Justiz
Angeblichen Auto-Geschäfte eines Ex-SREL-Mitarbeiters: Zeugen machen widersprüchliche Aussagen
Der Prozess, bei dem sich ein ehemaliger Mitarbeiter des Geheimdienstes SREL wegen Veruntreuung verantworten muss, ist am Donnerstag und Freitag vor dem Bezirksgericht in Diekirch fortgesetzt worden. Es geht um rund 140.000 Euro, die der Beschuldigte durch den Verkauf von vier Fahrzeugen des Staatsministeriums kassiert haben soll. Widersprüchliche Zeugenaussagen prägten die zwei Prozesstage.

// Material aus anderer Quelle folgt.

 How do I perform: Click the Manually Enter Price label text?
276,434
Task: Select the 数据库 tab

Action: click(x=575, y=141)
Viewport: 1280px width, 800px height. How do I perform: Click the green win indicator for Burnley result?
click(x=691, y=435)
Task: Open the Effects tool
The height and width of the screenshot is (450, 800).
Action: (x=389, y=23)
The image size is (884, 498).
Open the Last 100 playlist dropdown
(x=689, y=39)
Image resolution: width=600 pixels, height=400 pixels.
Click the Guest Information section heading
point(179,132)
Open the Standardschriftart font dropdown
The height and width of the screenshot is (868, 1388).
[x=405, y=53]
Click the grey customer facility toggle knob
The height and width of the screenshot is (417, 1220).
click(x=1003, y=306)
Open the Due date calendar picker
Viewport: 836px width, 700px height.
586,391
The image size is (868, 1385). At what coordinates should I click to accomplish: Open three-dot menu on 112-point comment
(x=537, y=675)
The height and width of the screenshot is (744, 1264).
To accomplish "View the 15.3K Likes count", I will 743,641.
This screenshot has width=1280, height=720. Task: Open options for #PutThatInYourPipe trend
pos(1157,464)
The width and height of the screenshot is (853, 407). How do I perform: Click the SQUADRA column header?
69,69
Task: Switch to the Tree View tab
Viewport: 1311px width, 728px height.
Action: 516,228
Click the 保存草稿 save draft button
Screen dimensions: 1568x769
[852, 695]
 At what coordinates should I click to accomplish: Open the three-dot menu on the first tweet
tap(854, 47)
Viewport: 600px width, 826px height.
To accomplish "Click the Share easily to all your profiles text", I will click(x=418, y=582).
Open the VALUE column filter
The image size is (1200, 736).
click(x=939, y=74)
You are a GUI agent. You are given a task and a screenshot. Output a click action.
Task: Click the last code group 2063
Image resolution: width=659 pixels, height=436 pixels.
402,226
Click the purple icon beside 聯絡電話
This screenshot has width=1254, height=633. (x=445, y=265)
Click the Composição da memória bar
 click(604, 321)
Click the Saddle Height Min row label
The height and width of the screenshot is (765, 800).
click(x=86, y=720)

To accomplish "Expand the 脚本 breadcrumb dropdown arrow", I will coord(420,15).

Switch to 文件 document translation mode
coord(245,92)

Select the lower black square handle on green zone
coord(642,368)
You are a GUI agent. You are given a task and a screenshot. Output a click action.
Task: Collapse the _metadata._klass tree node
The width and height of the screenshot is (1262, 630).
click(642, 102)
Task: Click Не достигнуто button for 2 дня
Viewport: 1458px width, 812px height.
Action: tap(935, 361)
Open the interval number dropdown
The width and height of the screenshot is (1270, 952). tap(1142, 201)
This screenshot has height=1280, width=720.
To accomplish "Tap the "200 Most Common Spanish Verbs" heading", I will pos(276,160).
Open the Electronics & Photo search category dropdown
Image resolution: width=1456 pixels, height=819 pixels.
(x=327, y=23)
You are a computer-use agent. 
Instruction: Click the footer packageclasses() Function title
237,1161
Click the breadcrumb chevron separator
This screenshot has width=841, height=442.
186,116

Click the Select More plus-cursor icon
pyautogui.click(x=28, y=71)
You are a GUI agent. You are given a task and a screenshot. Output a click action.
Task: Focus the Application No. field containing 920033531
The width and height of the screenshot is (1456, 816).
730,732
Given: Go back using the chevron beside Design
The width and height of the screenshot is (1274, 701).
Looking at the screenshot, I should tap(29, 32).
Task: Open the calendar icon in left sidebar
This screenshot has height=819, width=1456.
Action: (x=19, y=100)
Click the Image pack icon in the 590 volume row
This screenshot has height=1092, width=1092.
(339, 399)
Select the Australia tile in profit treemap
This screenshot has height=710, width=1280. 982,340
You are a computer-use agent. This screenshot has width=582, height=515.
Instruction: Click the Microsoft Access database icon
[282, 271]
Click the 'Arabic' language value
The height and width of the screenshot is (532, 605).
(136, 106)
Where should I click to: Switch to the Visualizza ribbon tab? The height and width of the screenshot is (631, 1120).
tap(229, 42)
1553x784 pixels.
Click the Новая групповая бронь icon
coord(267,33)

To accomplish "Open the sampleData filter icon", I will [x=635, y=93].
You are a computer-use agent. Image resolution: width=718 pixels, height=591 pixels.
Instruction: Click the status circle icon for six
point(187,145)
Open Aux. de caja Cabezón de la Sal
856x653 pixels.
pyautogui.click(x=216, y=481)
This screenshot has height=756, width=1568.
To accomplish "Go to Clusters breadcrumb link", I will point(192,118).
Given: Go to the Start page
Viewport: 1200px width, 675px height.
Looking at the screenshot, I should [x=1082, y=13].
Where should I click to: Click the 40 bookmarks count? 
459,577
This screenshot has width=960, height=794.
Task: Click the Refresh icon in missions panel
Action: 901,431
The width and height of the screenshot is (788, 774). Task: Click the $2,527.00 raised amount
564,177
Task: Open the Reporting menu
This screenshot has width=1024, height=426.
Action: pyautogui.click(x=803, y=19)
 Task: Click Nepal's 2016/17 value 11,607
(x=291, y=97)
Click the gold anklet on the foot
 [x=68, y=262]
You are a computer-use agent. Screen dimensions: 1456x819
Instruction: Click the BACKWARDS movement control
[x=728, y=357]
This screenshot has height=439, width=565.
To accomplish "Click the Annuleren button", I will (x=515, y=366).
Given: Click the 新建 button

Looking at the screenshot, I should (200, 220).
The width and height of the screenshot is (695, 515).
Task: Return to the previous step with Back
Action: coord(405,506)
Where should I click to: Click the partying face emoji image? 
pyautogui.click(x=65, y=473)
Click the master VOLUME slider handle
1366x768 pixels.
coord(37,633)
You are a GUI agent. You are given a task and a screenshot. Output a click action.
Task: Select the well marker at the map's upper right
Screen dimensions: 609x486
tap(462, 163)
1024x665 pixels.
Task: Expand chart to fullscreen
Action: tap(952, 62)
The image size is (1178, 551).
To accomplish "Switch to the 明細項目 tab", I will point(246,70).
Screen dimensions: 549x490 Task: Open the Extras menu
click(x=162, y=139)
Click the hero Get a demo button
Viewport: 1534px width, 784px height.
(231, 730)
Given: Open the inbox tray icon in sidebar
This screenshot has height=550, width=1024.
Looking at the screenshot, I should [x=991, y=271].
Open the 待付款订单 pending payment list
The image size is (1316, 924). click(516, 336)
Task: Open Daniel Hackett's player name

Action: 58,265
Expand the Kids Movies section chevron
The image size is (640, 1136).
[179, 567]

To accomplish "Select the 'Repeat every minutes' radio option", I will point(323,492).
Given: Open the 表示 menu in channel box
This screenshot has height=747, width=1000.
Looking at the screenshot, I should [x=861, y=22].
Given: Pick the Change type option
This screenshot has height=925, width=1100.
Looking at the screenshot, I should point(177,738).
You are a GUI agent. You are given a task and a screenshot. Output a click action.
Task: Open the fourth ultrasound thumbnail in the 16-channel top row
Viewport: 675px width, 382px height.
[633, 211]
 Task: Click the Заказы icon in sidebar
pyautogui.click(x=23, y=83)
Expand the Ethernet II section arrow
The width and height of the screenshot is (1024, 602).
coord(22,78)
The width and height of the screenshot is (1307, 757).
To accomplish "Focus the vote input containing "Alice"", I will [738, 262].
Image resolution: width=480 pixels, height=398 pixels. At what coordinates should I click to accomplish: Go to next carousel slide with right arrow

Foto: Editpress/Didier Sylvestre
Der Fall rund um den Handel mit Autos aus dem Fuhrpark des Geheimdienstes ist auch eine Geschichte der Erinnerungslücken und Widersprüche. Die Aussagen von zwei Zeugen zum Verkauf eines der Autos gehen ziemlich weit auseinander. Und es gibt Zweifel daran, ob eine Zeugin, die beim SREL gearbeitet hat, die Wahrheit sagt. Sie schwört, dem Treffen, bei dem es um den Verkauf eines BMWs ging, beigewohnt zu haben. Laut dem Käufer des Wagens trifft das nicht zu. Nur drei Leute seien bei dem Treffen anwesend gewesen: der Angeklagte K., ein Mittelsmann und er selbst.